Наконец веки поддались. Вокруг была кромешная, непроглядная тьма. Ни единого просвета, ни лучика света. Лена несколько раз моргнула, пытаясь привыкнуть, но ничего не менялось. Только пустота. Она пошевелилась. Тело болело, как после марафонского забега, особенно ныли мышцы шеи и спины. Она лежала на чём-то твёрдом, возможно, на старом тонком матрасе, покрытом тонкой простынёй. Воздух в комнате был тяжелым, затхлым, с легким запахом сырости и чего-то неопределенного, неприятного.
Паника начала зарождаться где-то глубоко внутри, медленно, словно ледяная вода, поднимаясь по венам. Лена попыталась встать. Ноги подкосились, она споткнулась и чуть не упала. Руки вытянулись вперед, нащупывая что-то. Стены. Голые, холодные, шершавые стены. Она провела ладонью по поверхности – бетон? Или что-то похожее. Ни обоев, ни картин, ни окон. Только глухая, мертвая стена.
Она сделала несколько шагов наугад, касаясь стен, чтобы не сбиться с пути. Комната казалась маленькой, замкнутой. С каждой секундой паника нарастала, превращаясь в пульсирующий, леденящий ужас. Где же дверь? Наконец пальцы нащупали что-то вертикальное, гладкое. Дверь. Лена схватилась за ручку. Повернула. Мёртвое, глухое клацанье. Заперто.
Она начала стучать. Сначала тихо, потом сильнее, отчаяннее. Кулаки отбивали глухой ритм по дереву, а пальцы уже болели.
– Эй! Откройте! – голос Лены был хриплым, слабым, но она кричала изо всех сил. – Есть кто-нибудь?!

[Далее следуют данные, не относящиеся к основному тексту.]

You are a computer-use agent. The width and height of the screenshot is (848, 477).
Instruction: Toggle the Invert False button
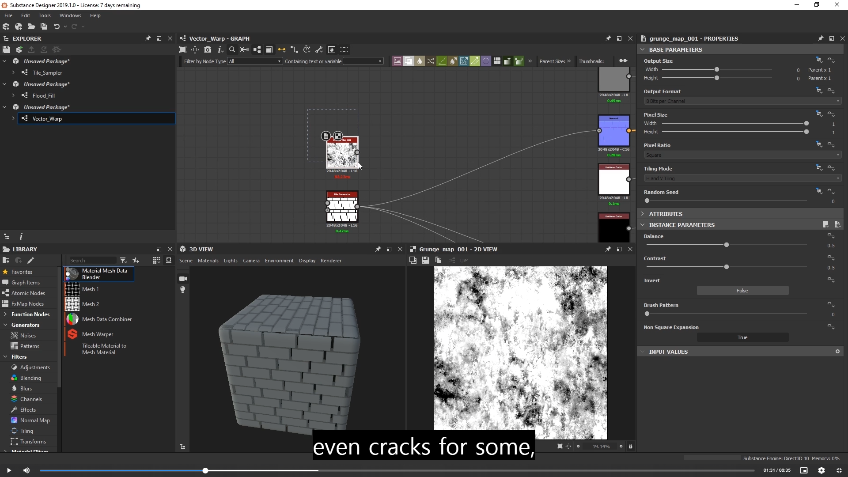click(742, 291)
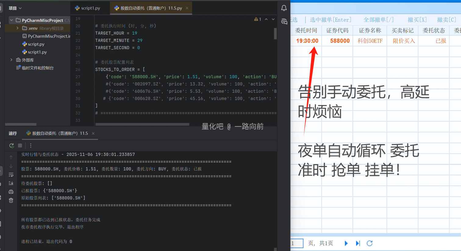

Тишина. Мёртвая, давящая тишина, которая, казалось, поглощала крики. Только гулкий стук собственного сердца, отдающийся в ушах.
Лена почувствовала, как по щекам текут слезы. Не от боли, не от страха, а от осознания безысходности. Она снова и снова пыталась распахнуть дверь, дергала за ручку, колотила кулаками, кричала, пока не сорвала голос.
И тут, в этот момент отчаяния, раздался щелчок. Щелчок ключа в замке.
Лена отшатнулась от двери, пытаясь разглядеть что-то в кромешной тьме. Ей показалось, что она увидела слабый просвет, ночной воздух, проникающий из коридора. Но этот свет был слишком слабым, чтобы осветить комнату, он лишь выхватил из темноты массивный силуэт, который медленно вошёл в проём.
Это был Григорий. Бугай со скорпионом на шее. Его фигура заполнила проём, лишая Лену последней надежды. В его глазах, которые она могла различить в скудном свете из коридора, не было ничего, кроме холодной, бесстрастной пустоты. Как будто он смотрел не на живого человека, а на очередной предмет. Лена почувствовала, как кровь стынет в жилах.